La famille, elle, décrit un autre vécu. Le père du jeune homme affirme que son fils souffrait de drépanocytose et qu’il n’a pas reçu des soins adaptés en détention. Cette maladie chronique, reconnue par l’Organisation mondiale de la Santé comme un trouble héréditaire grave du sang, touche surtout l’Afrique subsaharienne, qui concentre près de 80 % des cas mondiaux. Elle expose les patients à des crises douloureuses, à l’anémie et à des complications potentiellement mortelles si la prise en charge tarde. C’est précisément ce décalage entre une pathologie connue et une surveillance médicale incertaine qui nourrit aujourd’hui la demande d’enquête indépendante.

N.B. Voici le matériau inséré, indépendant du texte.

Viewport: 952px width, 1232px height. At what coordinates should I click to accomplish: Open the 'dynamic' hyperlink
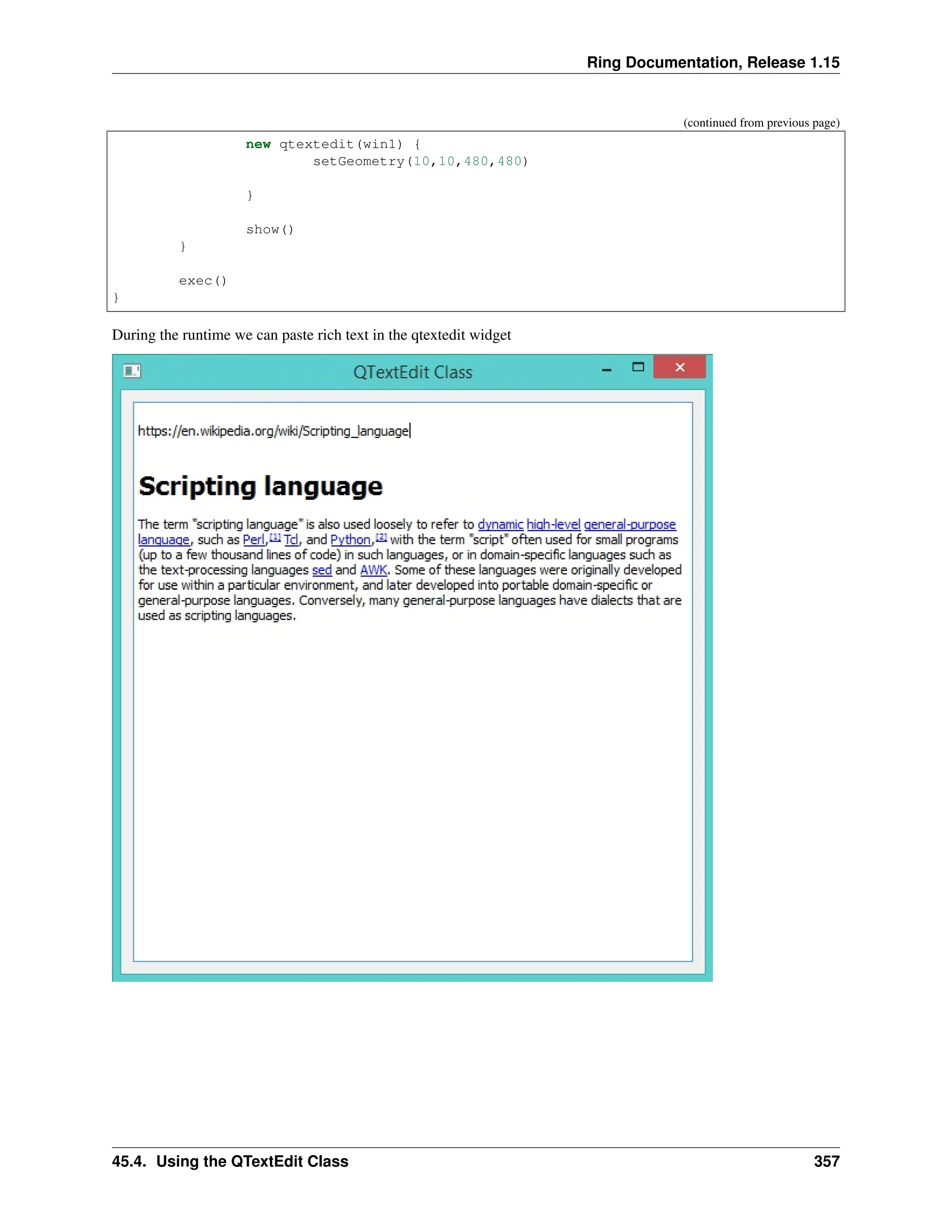point(500,524)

Au-delà du drame, la question du droit aux soins en détention

Le cœur du dossier n’est pas seulement judiciaire. Il est institutionnel. En détention, un mineur malade dépend entièrement de l’administration qui le garde, des autorités sanitaires qui le reçoivent, et du juge qui contrôle la proportionnalité de la mesure. Si la sanction liée à la fraude relevait des tribunaux, la prise en charge médicale relevait, elle, d’un devoir de diligence immédiat. C’est là que le dossier devient sensible pour l’ensemble du système éducatif guinéen : la crédibilité des examens ne peut pas être défendue au prix d’une perte de confiance dans la protection des élèves. Les organisations de défense des droits humains qui demandent une enquête indépendante se situent précisément sur ce terrain-là : vérifier les conditions de détention, la rapidité des évacuations, le diagnostic retenu et la décision de remettre l’adolescent à sa famille.

Pour les familles, l’enjeu est concret. Dans un pays où beaucoup de ménages considèrent encore le baccalauréat comme un passage social décisif, une sanction pénale prononcée contre un adolescent reste un signal extrêmement lourd. Pour l’école publique, l’affaire peut aussi produire un effet inverse à celui recherché : plutôt que de rétablir l’exemplarité, elle risque d’alimenter la peur, la contestation et les accusations de disproportion. La réaction du ministre de l’Éducation, qui s’est dit profondément attristé, montre que le dossier dépasse le seul cadre du parquet de Kindia. Il touche désormais à l’image de l’État éducateur, celui qui sanctionne mais doit aussi protéger.

Une affaire guinéenne, mais un signal régional

La portée du dossier dépasse Conakry. Dans l’espace ouest-africain, les systèmes éducatifs partagent les mêmes tensions : pression sur les examens, circulation des sujets par téléphone, sanctions rapides, puis débat sur les droits des candidats. La CEDEAO, la communauté économique régionale de l’Afrique de l’Ouest, n’est pas partie prenante du dossier judiciaire, mais la question qu’il pose est commune à plusieurs pays de la sous-région : comment défendre l’intégrité des diplômes sans transformer l’élève en simple objet de répression ? En Guinée, où les examens nationaux ont mobilisé des dizaines de milliers de candidats et où plusieurs préfectures ont connu des cas de fraude, la réponse donnée à Kindia fera date dans les discussions sur la discipline scolaire, la justice des mineurs et le droit aux soins.

La suite dépendra surtout de la transparence des institutions. Une enquête indépendante, si elle est ouverte, devra clarifier trois points : la réalité de la maladie, la qualité de la prise en charge médicale et la légalité de la détention d’un adolescent malade dans ces conditions. À ce stade, les faits certains sont ceux-ci : un jeune Guinéen de 17 ans est mort après une condamnation pour fraude au baccalauréat, la famille conteste sa prise en charge, et le parquet affirme avoir suivi la procédure médicale. Entre ces deux récits, c’est désormais la preuve qui doit parler.